The use of a spinlock with u64 sync is suggested in
include/linux/u64_stats_sync.h:33.

 * Usage :
 *
 * Stats producer (writer) should use following template granted it
already got
 * an exclusive access to counters (a lock is already taken, or per cpu
 * data is used [in a non preemptable context])
 *
 *   spin_lock_bh(...) or other synchronization to get exclusive access
 *   ...
 *   u64_stats_update_begin(&stats->syncp);
 *   u64_stats_add(&stats->bytes64, len); // non atomic operation
 *   u64_stats_inc(&stats->packets64);    // non atomic operation
 *   u64_stats_update_end(&stats->syncp);

Is this a incorrect statment?

> > > Also, for blkg_clear_stat(), we're running a slight chance of
> > > clearing of
> > > iostat_cpu racing against state updates from the hot path.
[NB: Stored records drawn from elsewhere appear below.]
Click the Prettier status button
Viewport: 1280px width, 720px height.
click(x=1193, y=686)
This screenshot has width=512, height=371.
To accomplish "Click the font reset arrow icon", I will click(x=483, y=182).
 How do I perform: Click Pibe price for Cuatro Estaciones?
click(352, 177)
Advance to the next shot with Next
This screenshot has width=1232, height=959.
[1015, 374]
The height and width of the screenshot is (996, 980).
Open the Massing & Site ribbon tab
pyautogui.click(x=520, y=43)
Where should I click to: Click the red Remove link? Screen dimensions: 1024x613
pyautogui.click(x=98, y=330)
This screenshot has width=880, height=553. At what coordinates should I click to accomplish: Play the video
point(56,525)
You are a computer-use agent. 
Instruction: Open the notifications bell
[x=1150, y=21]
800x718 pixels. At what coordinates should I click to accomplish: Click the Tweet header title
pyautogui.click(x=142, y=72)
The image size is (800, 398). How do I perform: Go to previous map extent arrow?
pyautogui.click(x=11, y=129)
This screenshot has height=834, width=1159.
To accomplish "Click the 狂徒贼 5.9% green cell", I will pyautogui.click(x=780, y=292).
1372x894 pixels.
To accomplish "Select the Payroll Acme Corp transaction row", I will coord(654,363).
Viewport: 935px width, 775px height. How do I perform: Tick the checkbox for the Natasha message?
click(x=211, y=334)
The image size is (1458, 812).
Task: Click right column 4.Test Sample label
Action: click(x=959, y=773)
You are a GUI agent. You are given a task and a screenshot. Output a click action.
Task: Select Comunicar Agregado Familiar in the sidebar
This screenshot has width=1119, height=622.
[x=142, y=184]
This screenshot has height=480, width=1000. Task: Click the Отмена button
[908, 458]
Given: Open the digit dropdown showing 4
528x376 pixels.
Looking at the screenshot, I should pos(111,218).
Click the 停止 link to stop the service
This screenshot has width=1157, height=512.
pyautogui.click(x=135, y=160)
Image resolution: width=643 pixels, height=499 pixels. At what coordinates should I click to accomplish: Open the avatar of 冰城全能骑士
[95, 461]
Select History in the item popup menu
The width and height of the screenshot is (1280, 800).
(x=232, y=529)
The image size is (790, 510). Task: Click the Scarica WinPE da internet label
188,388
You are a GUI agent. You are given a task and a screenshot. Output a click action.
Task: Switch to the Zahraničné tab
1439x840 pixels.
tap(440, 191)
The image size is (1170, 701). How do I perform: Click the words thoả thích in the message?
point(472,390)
Given
> the
> > > circumstances - stat reset is an cgroup1-only feature which isn't
> > > used
> > > widely and a problematic interface to begin with, I believe this
> is a
> > > valid
> > > choice but it needs to be noted.
> > 
> > I don't get this part, but if this is another issue, maybe another
> > patch would be better?
> 
> It's the same issue. Reset is another writer and whenever you have
> more than
> one writers w/ u64_sync, there's a chance of deadlocks. So,
> iostat_cpu also
> has two writers - bio issue and stat reset. If you want to keep using
> u64_sync in both places, the only way to do it is adding spinlock
> protection
> to both paths, which is an expensive thing to do for the bio issue
> path. So,
> here, we'd rather just give up and let stat resetting be racy on
> 32bit.
> 
> Thanks.
> 
> -- 
> tejun

There are three places update iostat and two places update iostat_cpu
in blk-cgroup.c in version 6.10.1.

I assume the suggestion in u64_stats_sync.h is correct. For
readability, how about the following change?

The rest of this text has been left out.